» EXERCISES TO COMPLETE
a – Render this sentence from the FMCG blog post into Spanish: "The Beauty & Hygiene dataset captures thousands of SKUs across sub-categories like Hair Care, Makeup, Skin Care, and more."
b – In the FMCG blog post, list every column named after "Columns include:".
c – Pick up the FMCG blog post after its final sentence and continue writing it in the same style.

» READING PASSAGE
────────

AI that Understands FMCG: Smarter Product Classification & Recommendations

The world of Fast-Moving Consumer Goods (FMCG) is defined by large product catalogs, diverse price points, and fierce brand competition. For online retailers like BigBasket, efficiently organizing, classifying, and recommending products isn’t just a technical challenge—it’s a business necessity.

In this blog, we’ll explore how Terno AI can be applied to the BigBasket Beauty & Hygiene dataset to build machine learning pipelines for product classification, similarity detection, and recommendations. Using structured prompts, Terno AI helps automate insights that can power catalog management, personalization, and market strategy.

👉 Dataset & Prompts explored via Terno AI: Conversation Link

1. Dataset Overview

Prompt:
“Describe the dataset in detail, list all columns, their data types, number of missing values, and sample values.”

This prompt ensures a strong foundation by providing a complete understanding of the dataset’s structure. Knowing the column types, null values, and sample records is crucial before applying any analytics or machine learning models. For FMCG businesses, this step helps identify potential data quality issues like missing prices, inconsistent product names, or brand duplication, which can affect model accuracy. It also enables structured planning for preprocessing and feature engineering, ensuring reliable insights.

Insight:

The Beauty & Hygiene dataset captures thousands of SKUs across sub-categories like Hair Care, Makeup, Skin Care, and more.

  • Columns include: SKU Name, Brand, Sub-Category, Sub-Sub-Category, MRP, SKU Size, and About the Product.
  • Data types: mix of categorical (Brand, Category), numeric (MRP, Size), and free-text fields (SKU Name, About the Product).
  • Missing values: Minimal in structured fields; some product descriptions are short or missing.

────────

» GIVEN MATERIAL

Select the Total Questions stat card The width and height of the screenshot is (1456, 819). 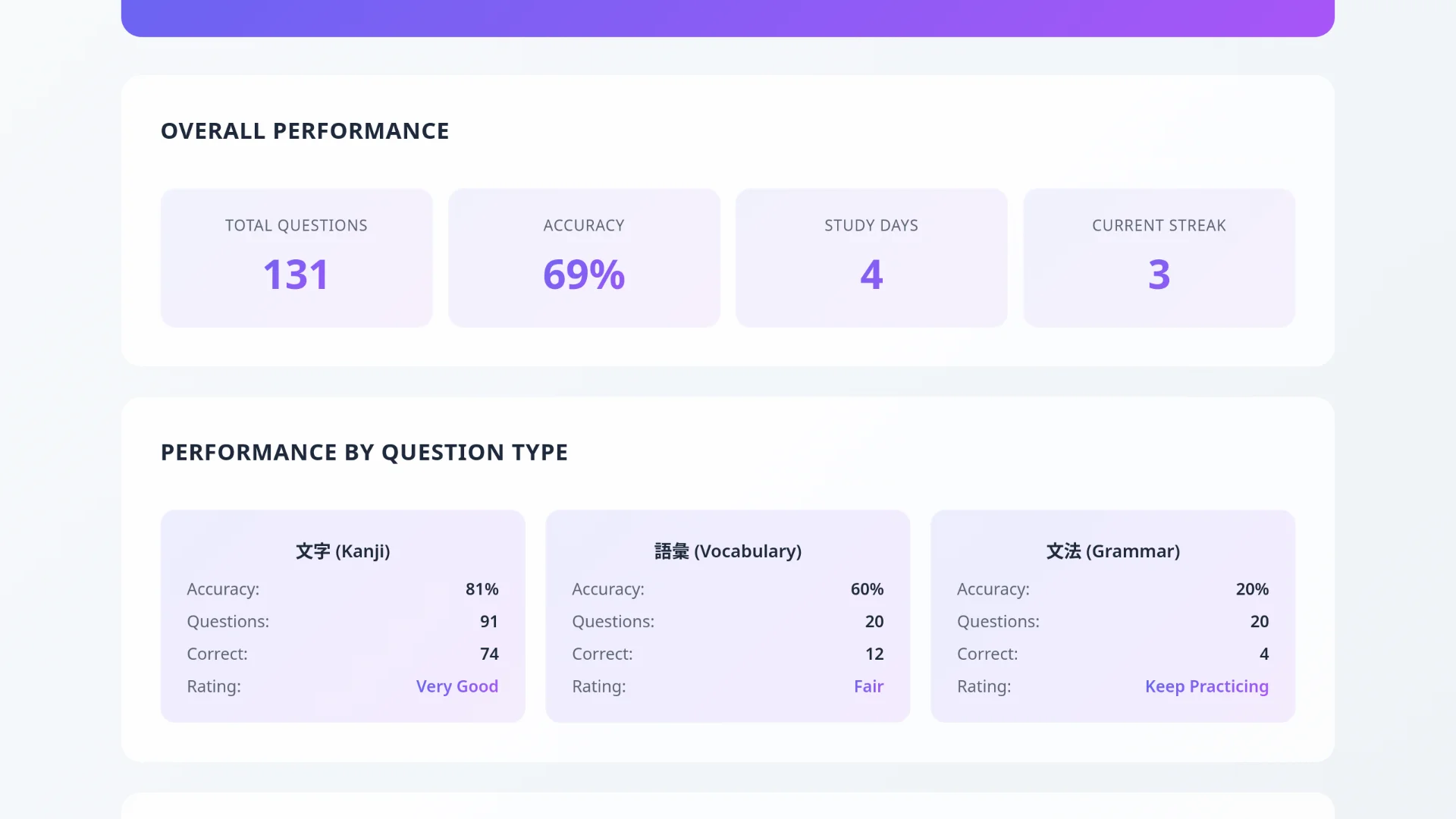click(x=296, y=258)
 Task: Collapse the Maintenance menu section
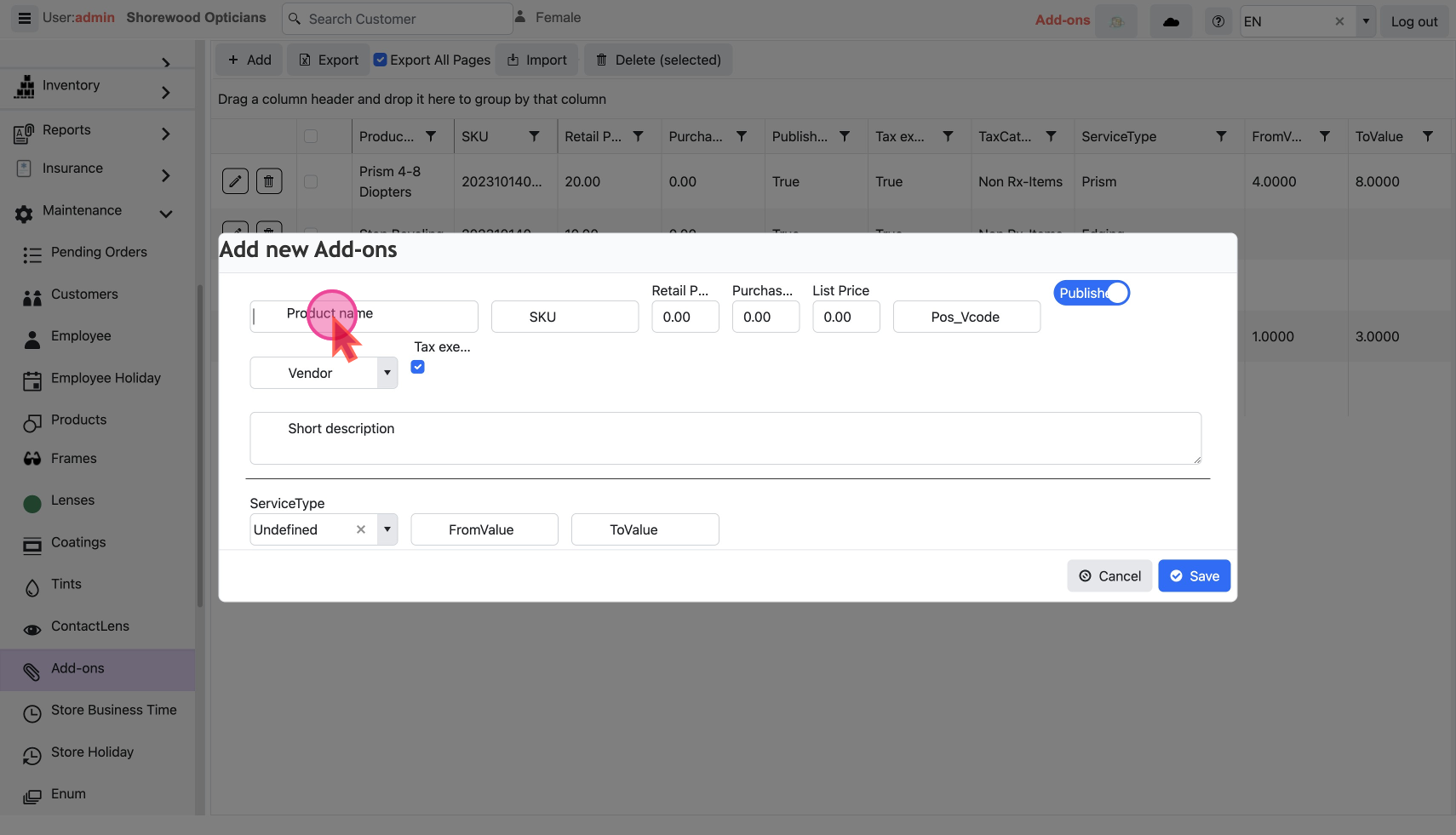click(166, 213)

────────

» EXERCISE ANSWERS
a – El conjunto de datos Beauty & Hygiene abarca miles de SKU en subcategorías como Hair Care, Makeup, Skin Care y otras.

b – SKU Name, Brand, Sub-Category, Sub-Sub-Category, MRP, SKU Size, About the Product

c –
This blend of structured and unstructured data makes it a strong candidate for machine learning.

2. Duplicate & Unique Products

Prompt:
“Show the number of unique product names and check for duplicates.”

Duplicate SKUs can inflate counts and mislead analysis. By detecting them, this prompt ensures data accuracy and clean insights. For example, duplicate listings of the same shampoo SKU with slightly different spellings can bias sales analytics. For FMCG firms, this step reduces noise in machine learning models and ensures reliable classification and recommendation outputs.

Insight:

The dataset contains ~20,000 SKUs, with some duplicate product titles or size variants. Deduplication is crucial for fair modeling, as identical items across sizes should not bias classification or recommendation.

3. Features for Sub-Category Classification

Prompt:
“Identify columns useful for machine learning classification of sub-category (features like Brand, SKU Size, MRP, About the Product).”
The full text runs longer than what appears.